■ **Exercício proposto a**
Responda com base no artigo:
(i) Segundo o texto, qual dos elementos do processo criativo se apreende depois de muita repetição?
(ii) De que obra e de que autor é o trecho citado como marcante?
(iii) Que livro é escolhido para levar na espaçonave, caso ela saia hoje?
--- Artigo ---
Uma respiração, uma pausa que vai além do valor literário como fruição estética, mas como vivência da escrita, uma experiência que honra a vida.

No Brasil, o ofício do escritor é tido quase com um passatempo por outras pessoas. Será que um dia essa realidade vai mudar? Existem respostas lógicas para esse questionamento eterno?

Nunca vi tantas pessoas escrevendo literatura como agora. Não só as pessoas se autorizam a escrever, como a ler, vemos isso nos canais de leitura em blogues e no Youtube. No mais, a ideia do escritor, em qualquer tempo e lugar, é de uma pessoa que está mais atenta aos passos do mundo, na pulsação humana que ele usa como tinta numa tela. Talvez por isso a ideia de alguém que não está, de fato, presente na vida com suas contingências como boleto, saúde, filhos, etc.

A imaginação, o impulso, a invenção, a inquietação, a técnica. Como domar tudo isso?

Tirando a técnica que é algo que se apreende depois de muita repetição e diz respeito mais ao nível de comprometimento com o texto, todo o resto não é possível domesticar, esse campo é puramente selvagem.

O inconsciente, o acaso, a dúvida…o que mais faz parte da rotina do criador?

Faz parte descobrir outros inconscientes, o ótico, o tátil, o dos outros, sempre a partir do próprio. Uma nuvem tocando outra, fazendo tempestade.

O que difere um texto sofisticado de um texto medíocre?

Quando nem um critério, nem outro, se sobressai.

O leitor torna-se cúmplice do escritor em qual momento?

No momento íntimo da leitura, já que o livro se transforma em partitura do pensamento no ato da leitura.

O leitor ideal existe?

Não. Nem leitor, nem autor.

O simples e o sofisticado podem (e devem) caminhar juntos?

Tanto o simples quanto o sofisticado podem ser uma afetação. Devem, ambos, se afastarem da fruição como um critério. A literatura viva tem algo a ser apreendido e cada leitor o faz a seu tempo e numa determinada obra. O paladar é múltiplo, assim como os repertórios de cada leitor.

Cite um trecho de alguma obra que te marcou profundamente.

Lavoura Arcaica, de Raduan Nassar:

(…) já me sobe uma nova onda, já me queima uma nova chama, já sinto ímpetos de empalar teus santos, de varar teus anjos tenros, de dar uma dentada no coração de Cristo!

Apenas um livro para livrá-lo do fim do mundo em uma espaçonave. O seu livro inesquecível. Qual seria?

Se a espaçonave sair hoje: Cem anos de solidão.

Qual a sua angústia criadora?

Encontrar a voz  literária em cada livro que inicio.
--- Listagem ---
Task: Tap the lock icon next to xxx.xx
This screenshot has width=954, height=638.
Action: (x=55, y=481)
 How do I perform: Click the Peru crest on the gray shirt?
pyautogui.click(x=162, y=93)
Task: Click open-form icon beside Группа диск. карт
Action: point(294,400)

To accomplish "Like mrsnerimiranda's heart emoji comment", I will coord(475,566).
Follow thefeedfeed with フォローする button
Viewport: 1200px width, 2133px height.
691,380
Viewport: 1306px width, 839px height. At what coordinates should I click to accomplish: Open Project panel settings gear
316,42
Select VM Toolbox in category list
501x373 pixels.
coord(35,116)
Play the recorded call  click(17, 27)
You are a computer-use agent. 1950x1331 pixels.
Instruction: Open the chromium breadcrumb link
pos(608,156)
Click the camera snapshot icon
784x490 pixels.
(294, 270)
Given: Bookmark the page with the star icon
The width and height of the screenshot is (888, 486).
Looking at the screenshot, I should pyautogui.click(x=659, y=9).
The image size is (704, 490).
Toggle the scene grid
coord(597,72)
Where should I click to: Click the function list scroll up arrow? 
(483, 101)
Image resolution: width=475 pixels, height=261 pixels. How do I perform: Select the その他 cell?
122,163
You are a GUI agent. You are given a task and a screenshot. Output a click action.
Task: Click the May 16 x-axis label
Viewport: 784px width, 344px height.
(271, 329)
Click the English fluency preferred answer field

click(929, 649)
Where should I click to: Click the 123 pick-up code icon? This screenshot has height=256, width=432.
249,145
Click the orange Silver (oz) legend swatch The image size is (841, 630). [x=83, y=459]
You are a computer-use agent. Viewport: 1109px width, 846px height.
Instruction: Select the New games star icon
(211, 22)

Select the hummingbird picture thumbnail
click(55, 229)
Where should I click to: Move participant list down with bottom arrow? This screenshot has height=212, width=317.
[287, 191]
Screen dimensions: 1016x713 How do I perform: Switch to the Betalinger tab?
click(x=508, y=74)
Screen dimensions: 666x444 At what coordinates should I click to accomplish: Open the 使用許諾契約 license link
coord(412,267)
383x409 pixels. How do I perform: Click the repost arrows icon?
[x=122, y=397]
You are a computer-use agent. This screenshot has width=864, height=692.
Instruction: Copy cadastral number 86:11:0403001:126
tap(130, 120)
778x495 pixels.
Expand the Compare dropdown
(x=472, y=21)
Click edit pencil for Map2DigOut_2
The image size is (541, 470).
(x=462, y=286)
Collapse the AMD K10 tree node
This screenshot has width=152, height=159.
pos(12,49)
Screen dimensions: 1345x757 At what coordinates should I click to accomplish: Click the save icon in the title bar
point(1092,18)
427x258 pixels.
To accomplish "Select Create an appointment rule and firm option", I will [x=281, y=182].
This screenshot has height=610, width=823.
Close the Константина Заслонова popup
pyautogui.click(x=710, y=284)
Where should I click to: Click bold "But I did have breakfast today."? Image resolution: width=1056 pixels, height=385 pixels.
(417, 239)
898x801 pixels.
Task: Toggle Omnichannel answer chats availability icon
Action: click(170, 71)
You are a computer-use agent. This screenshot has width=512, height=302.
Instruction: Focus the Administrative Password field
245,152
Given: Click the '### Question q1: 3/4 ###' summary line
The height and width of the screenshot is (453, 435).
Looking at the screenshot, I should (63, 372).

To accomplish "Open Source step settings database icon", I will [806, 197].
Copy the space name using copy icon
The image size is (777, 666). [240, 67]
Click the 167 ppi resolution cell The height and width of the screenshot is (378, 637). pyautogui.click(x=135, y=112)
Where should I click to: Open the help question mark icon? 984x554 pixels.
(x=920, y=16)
---
■ **Exercício proposto b**
Formate como CSV de duas colunas, comando e resposta, as entradas do trecho que vai da linha que contém "Select the hummingbird picture thumbnail" até a linha que contém "tap(130, 120)", ambas incluídas. Gere uma linha por entrada, com cada campo entre aspas e as quebras de linha trocadas por espaços.

■ **Resposta a**
(i) A técnica.
(ii) Lavoura Arcaica, de Raduan Nassar.
(iii) Cem anos de solidão.

■ **Resposta b**
comando,resposta
"Select the hummingbird picture thumbnail","click(55, 229)"
"Where should I click to: Move participant list down with bottom arrow? This screenshot has height=212, width=317.","[287, 191]"
"Screen dimensions: 1016x713 How do I perform: Switch to the Betalinger tab?","click(x=508, y=74)"
"Screen dimensions: 666x444 At what coordinates should I click to accomplish: Open the 使用許諾契約 license link","coord(412,267)"
"383x409 pixels. How do I perform: Click the repost arrows icon?","[x=122, y=397]"
"You are a computer-use agent. This screenshot has width=864, height=692. Instruction: Copy cadastral number 86:11:0403001:126","tap(130, 120)"